人間は誰でもどこかに醜い心を持っています。たとえば、自分だけがよければよいと思ったり、自分や他者を誤魔化したり、他者に対する冷たい反応や攻撃的な心が生まれたり、といった具合です。
このような心が生まれる源は自己保存の本能なので、もともと人間にとってある意味必要なものです。それが社会生活の中では逆に自分にマイナスに働くことが多くなったために、醜さという評価を与えられるようになったわけです。
醜いとか美しいというのは、文化が生み出した基準に過ぎません。それに対して自己保存本能は時代や地域を超えて人間の本源に基づいているものです。ですから自分の心が醜いと感じたときには、先ずは自分を責めずに許容することが大事なのです。醜さがまったくない人間を目指すことは、幸せになるために必要ないのです。
しかし同時に、一定の文化や社会の中で生きていくしかない私たちは、その文化や社会の中で醜いとされているものを避けた方が生きやすいことも事実です。避けるとは、その存在を無くすのではなく近づかないということです。つまり近づかなければ実害がないということになります。

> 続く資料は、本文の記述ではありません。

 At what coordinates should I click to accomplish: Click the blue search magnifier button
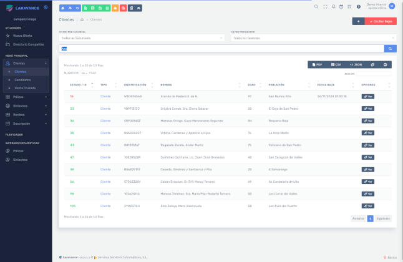[391, 49]
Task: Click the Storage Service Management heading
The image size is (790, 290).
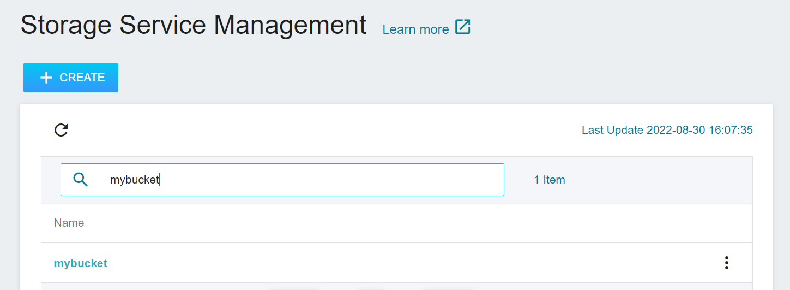Action: pos(194,25)
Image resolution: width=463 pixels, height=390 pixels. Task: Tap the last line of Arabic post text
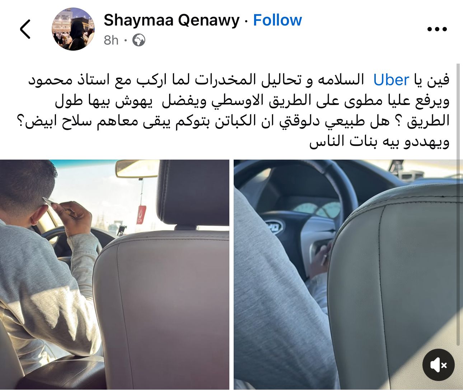(x=379, y=142)
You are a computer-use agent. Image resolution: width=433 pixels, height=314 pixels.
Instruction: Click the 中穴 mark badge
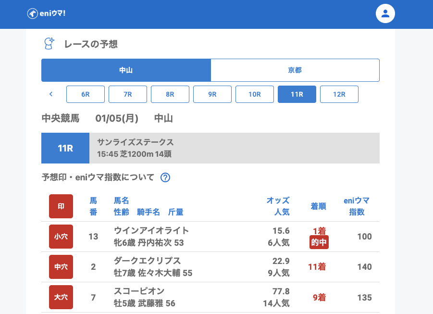click(61, 267)
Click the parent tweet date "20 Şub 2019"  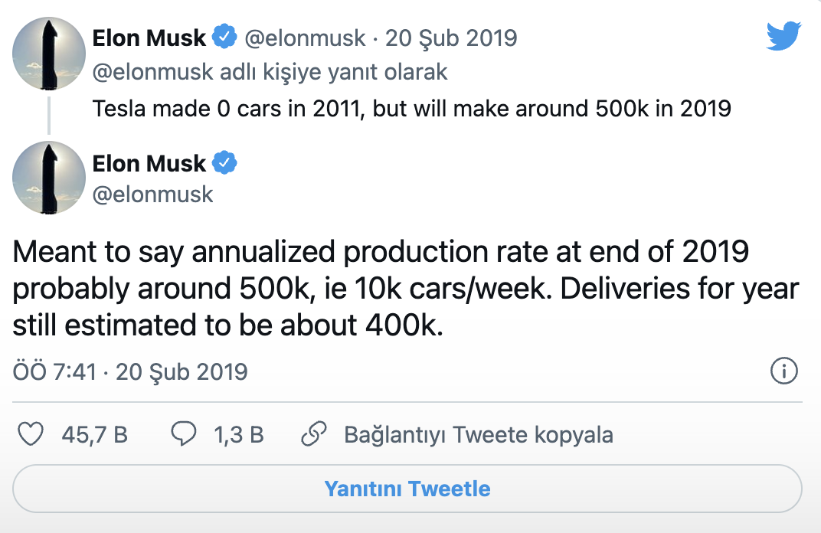[x=451, y=37]
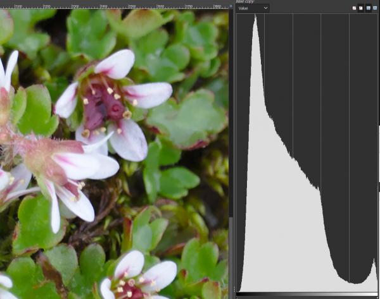Viewport: 380px width, 299px height.
Task: Click the black point handle under gradient
Action: click(x=237, y=297)
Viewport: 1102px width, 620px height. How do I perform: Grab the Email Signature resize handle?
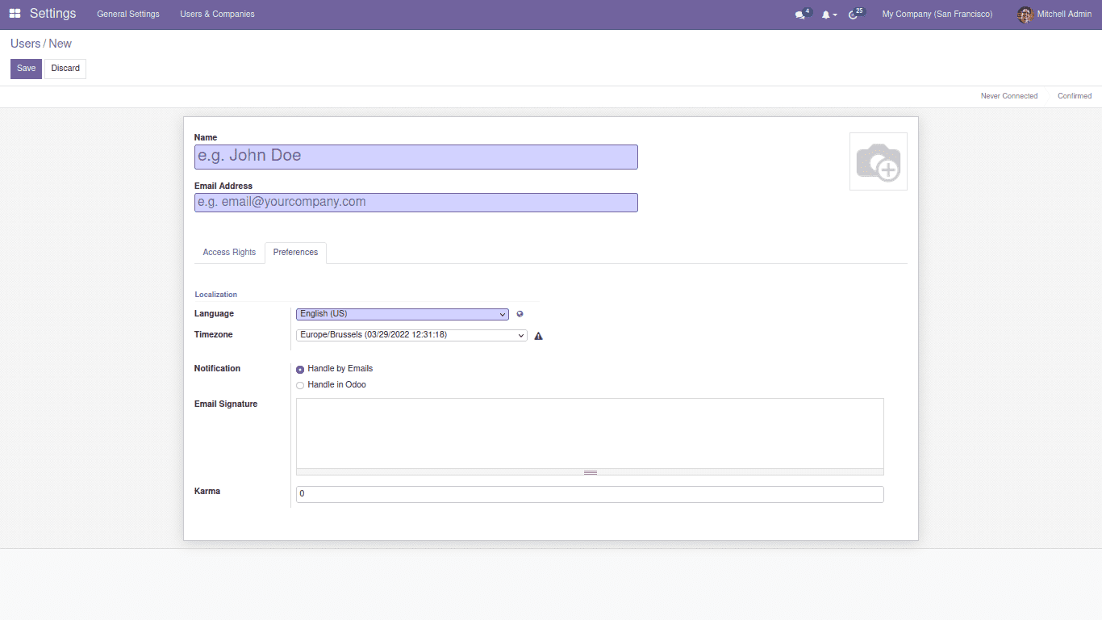pos(590,472)

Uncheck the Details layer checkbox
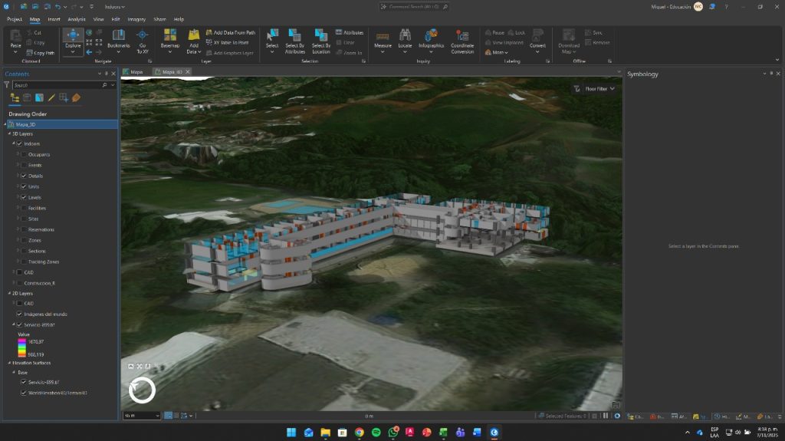[24, 176]
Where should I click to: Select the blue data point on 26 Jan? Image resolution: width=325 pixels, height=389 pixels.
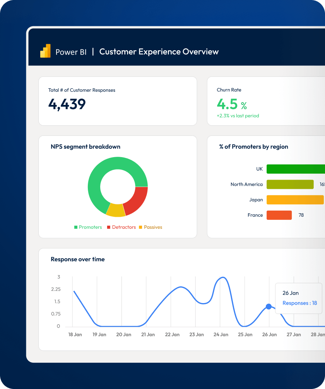[x=269, y=307]
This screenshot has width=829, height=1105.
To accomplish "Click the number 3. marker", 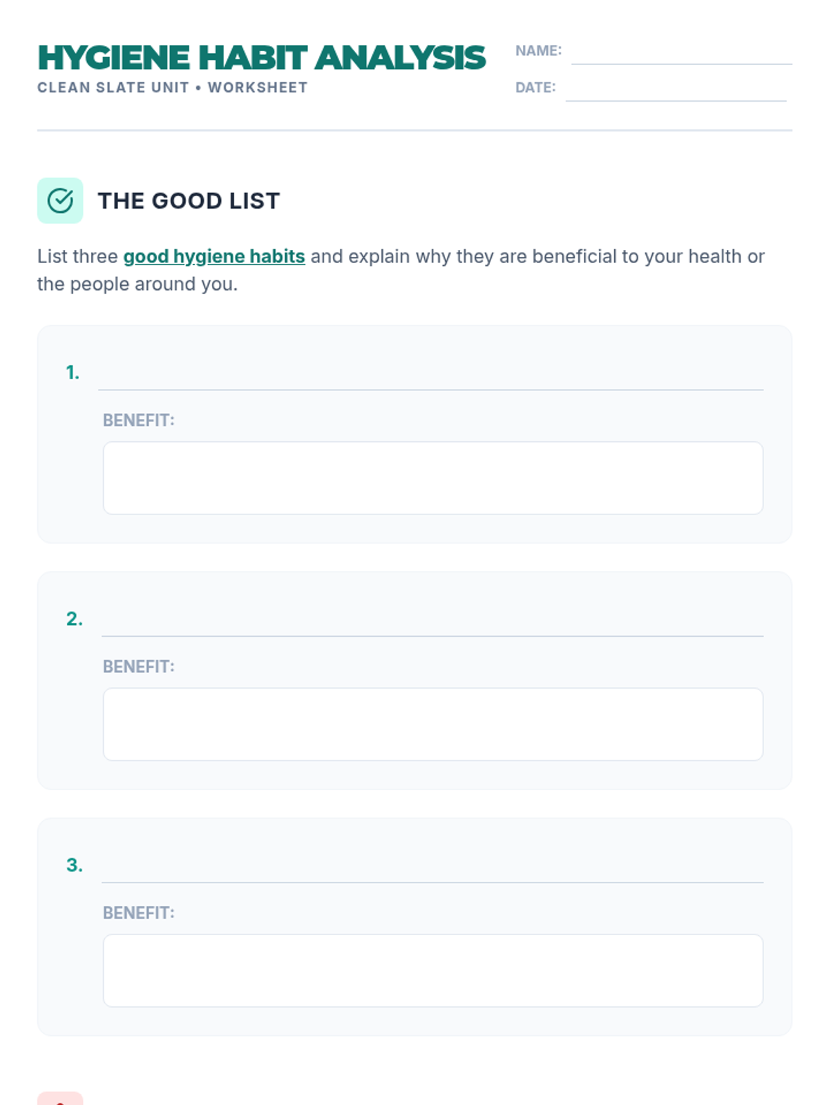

ですから、他者の醜さに近づかないことはもちろん、その醜さを攻撃することも避けた方がよいでしょう。同時にに自分の内側の醜さについて言えば、近づかないということは不可能ですから、言動による表現を避けるということになります。表現さえしなければ、自分の心の醜さを許容しながら、醜さを忌避する自分や社会の中でのマイナスを作り出さないで済むのです。
自分の醜さを他者に向かって表現しないことはもちろん、自分自身に対しても表現しないことが大事です。自分の醜い心に気づいたら、「自分にもこのような醜さがあったのだな」と認めて、それ以上それについて考えないことです。考えなければ表現しないことになるのです。
そのような姿勢で生きていると、言動面では内外にマイナスを作らないとしても、自分の心の中では、人間という存在の悲しさを感じるようになります。どうしようもない人間の醜さや弱さを受け入れながら生きることは悲しいことです。
しかし、悲しみは自分や他者を責めたり否定することによって生まれるマイナスよりはずっと実害が少ないのです。幸せな人生を築くためには、道徳や常識に縛られて自分を否定することなく、幸せへと進むために必要なことを深く考え、そのための行為を実行する、この3点に集中することだけが大事です。